Никогда еще современная Европа не знала столь массовой эмиграции, названной «великим русским исходом». И Франция уже жалела, что взяла ее под свое покровительство. Не безвозмездно, конечно, ведь Черноморская эскадра, пригнанная в Константинополь, отходила ей. Люди столкнулись с небывалыми для них трудностями. Им довелось испытать то, что и в страшном сне не приснится.

Больных и раненых русских сразу же определили в полевые госпитали, лазареты и инвалидные дома. Мертвых снесли на Скутарийское кладбище. Гражданских загнали в лагеря для беженцев в Катарро и на прибрежные острова. А разоруженных теперь солдат и казаков распихали по баржам и поспешно сплавили с глаз долой: кого – на мрачный остров Лемнос, «водяную тюрьму» Эгейского моря, кого в Галлиполи на пустынном берегу Дарданелл, кого – в «проклятую пыльную дыру» Чаталджи у Босфора. Здесь, под открытым небом и неусыпном оком французских патрулей, «великая и немая армия», терпя лишения, голод, гонения и бесправие, зарывалась от зимней стужи в землю и скальный грунт и забивалась в полотняную тесноту походных палаток. Чужой город стал для русских пристанищем.

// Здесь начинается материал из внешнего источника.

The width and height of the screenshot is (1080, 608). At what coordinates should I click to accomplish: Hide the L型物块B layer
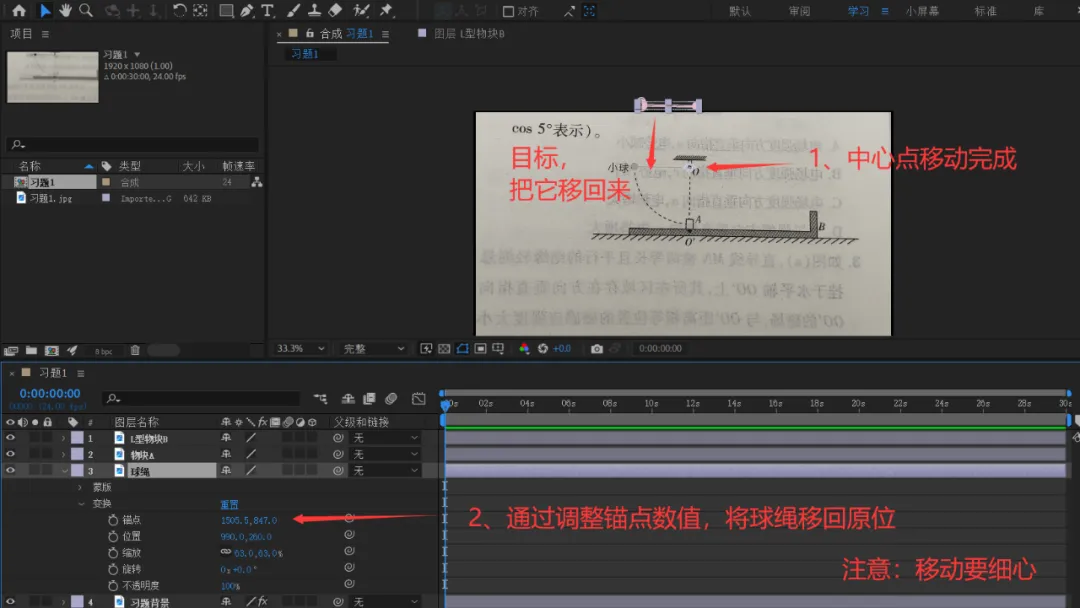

Сам Константинополь превратился в огромный бивуак русских изгнанников, где многие жили, «сидя на чемоданах», в ожидании какого-то чуда. Толпы одичавших солдат в дырявых прострелянных шинелях, с женщинами и детьми осаждали дворец Российского посольства на Пере, толкались в приемных иностранных консульств и у ворот международного бюро Красного Креста. Бездомные скитальцы, они днем мотались по городу, клянча даровую пищу и грошовый заработок, а по ночам ютились в богадельнях и во вшивых ночлежках, спали под худыми лодками на морском берегу или в пустых дворах.

Буря, которая выбросила русских из Крыма, обрушилась на них девятым валом на берегах Золотого Рога.

– Мы испили чашу человеческого унижения до самого дна. Мы узнали, что значит жить на французском пайке, который ежедневно урезался, и на месячное пособие в одну лиру. Местные вышибалы спускали нас с лестниц казенных палат, а чернокожие сенегальские стрелки во французских мундирах разгоняли нас палками. Мы стали отребьем, людьми без Отечества, полынью в чужом краю.

А пока барон Врангель и генерал Кутепов увлеченно «играли в солдатиков» на борту роскошной яхты «Лукулл», солдаты и офицеры русского воинства уже нанимались на службу в местную полицию, вербовались в Иностранный легион и французские колониальные войска, шли в отряды мятежного Кемаль-паши или медленно, но безнадежно опускались на дно, теряя человеческое обличье. Некоторых из них ретивые интенданты тайно продавали в рабство на плантации Бразилии или же нефтяные промыслы в Баку и Батуми.

На бедах людей старались нажиться разные деляги и проходимцы, обманщики. Обманом отправили транспорт с двумя тысячами казаков – не в обещанный им болгарский Бургас, а в… красную Одессу. Там их уже ждали.

С начала 1921 года французы все настойчивее стали требовать расселения крымских беженцев по странам Европы, но там никто и слышать об этом не желал. И только одна Югославия после долгих раздумий согласилась принять Белую гвардию, и то преимущественно ее рядовой состав и казачество. Югославия сама не знала аристократии и не хотела у себя русских аристократов или генералов-белоручек. Так и сложилось: Париж и Прага приняли нашу интеллигенцию, Америка дала приют инженерам и дельцам, Берлин всосал в свои трущобы наших уголовников, а Югославия пригрела военщину. Заканчивалось ее «константинопольское сидение». Постепенно поток эмигрантов, осевших в Константинополе, начал уменьшаться.